With `BATCH_SIZE=3, BATCH_TIMEOUT_SECONDS=15`:
- Send test message
- Wait 15 seconds OR send 2 more messages
- Processed automatically
- Can query with `/ask` immediately after

---

## Cost vs Speed Trade-offs

### Processing every message individually (BATCH_SIZE=1, BATCH_TIMEOUT_SECONDS=0):
- ✅ Instant results
- ❌ More API calls (expensive)
- ❌ More LLM tokens used
- ❌ Slower overall (more network overhead)

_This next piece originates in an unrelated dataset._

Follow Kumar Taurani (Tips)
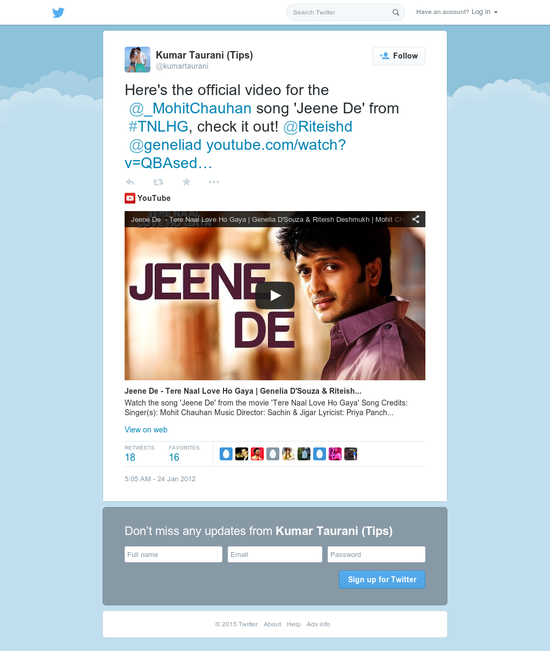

### Batching messages (BATCH_SIZE=5+, BATCH_TIMEOUT_SECONDS=60):
- ✅ Fewer API calls (cheaper)
- ✅ More context for LLM (better signal extraction)
- ✅ More efficient
- ❌ Slight delay before messages are searchable

---

## Current Status Check

To see if messages are waiting in buffer:

```
/flush
```

If buffer is empty:
```
✅ No messages in buffer (already processed)
```

If messages are waiting:
```
⚡ Processing 3 buffered message(s)...
✅ Processed 3 messages → 5 signals extracted.
```

---

## Debugging

If messages aren't being found by `/ask`:

1. **Check if they're in the buffer:**
   ```
   /flush
   ```

2. **Check if signals were extracted:**
   ```
   /digest
   ```
   Shows total signal count - this should increase after processing

3. **Check backend logs:**
   Look for:
   ```
   INFO: Processed batch: N signals from [group_name]
   ```
   or
   ```
   INFO: Timer flush: N signals from [group_name]
   ```

4. **Verify processing happened:**
   After sending a message, wait BATCH_TIMEOUT_SECONDS, then check `/digest` again

---

## Recommended: Use Faster Settings for Testing

For now, update your `.env`:

```bash
BATCH_SIZE=2
BATCH_TIMEOUT_SECONDS=10
```

Then restart the bot:
```bash
# Ctrl+C to stop
python -m backend.bot.bot
```

Now messages will be processed within 10 seconds (or after just 2 messages).

---

## Quick Reference

| Setting | Production | Testing | Demo |
|---------|-----------|---------|------|
| BATCH_SIZE | 5 | 2 | 3 |
| BATCH_TIMEOUT_SECONDS | 60 | 10 | 15 |
| Processing delay | ~60s max | ~10s max | ~15s max |
| API efficiency | High | Medium | Medium |

Use `/flush` anytime you want instant processing!